L’Europe, sur le modèle de la loi française de 1978, assure par sa directive de 1995, sa charte et bientôt son règlement général, un haut niveau de protection et n’hésite pas à affirmer une « attitude impérialiste » lorsque ces données sont destinées à être traitées en dehors du territoire européen. C’est la garantie pour ses citoyens d’un niveau de sécurité adéquat tel que posé par l’article 25 de la directive 95/46/CE .
L’Europe a depuis toujours une grande méfiance à l’égard des responsables de traitements. D’ailleurs le droit européen, très protecteur des données personnelles, est parfois en conflit avec d’autres pays, comme les États-Unis, qui ont une vision beaucoup plus libérale. Faute de disposer d’un modèle unique sur ces problématiques pourtant universelles et transfrontières, on constate fréquemment quelques dérives de multinationales américaines qui sont tentées de procéder à une utilisation irrégulière de ces données. Elles s’estiment, à tort, redevables uniquement de la législation américaine et d’aucune autre.
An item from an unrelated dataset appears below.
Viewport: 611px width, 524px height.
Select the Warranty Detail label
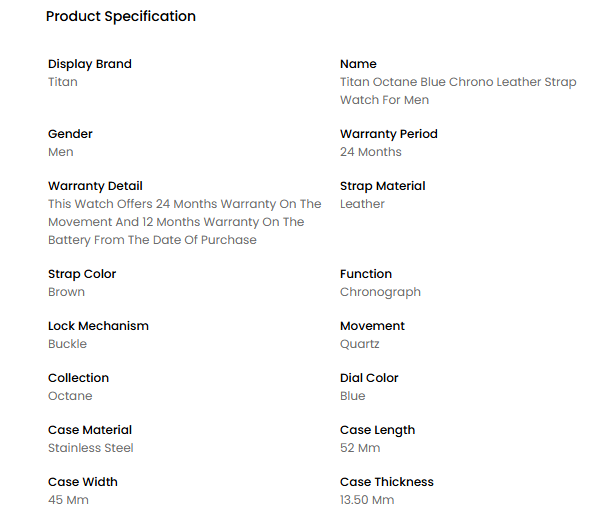pos(95,186)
Même si certaines grandes entreprises ont des filiales implantées en Europe, leur stratégie globale reste ancrée essentiellement sur le sol américain. Quand bien même leurs services seraient uniquement localisés aux Etats-Unis, elles seraient tout de même contraintes de respecter la législation européenne en cas de collecte et de traitement des données en provenance d’Europe. Dans le cas d’une entreprise comme WhatsApp, qui n’a aucun établissement en Europe, la Commission et les instances nationales peuvent fonder leur action sur l’article 4 de la directive de 1995 qui dispose que « Chaque État membre applique les dispositions nationales qu’il arrête en vertu de la présente directive aux traitements de données à caractère personnel ». Le 6 octobre 2015, la Cour de justice de l’Union européenne a invalidé une décision par laquelle la Commission européenne avait constaté un niveau de protection suffisant des données transférées à destination des États-Unis. En conséquence, le G29, qui regroupe les « CNIL » européennes, sera chargé, au cas par cas, d’examiner la validité de chaque transfert en tenant compte d’un niveau de protection « inadéquat » sur le territoire des États-Unis.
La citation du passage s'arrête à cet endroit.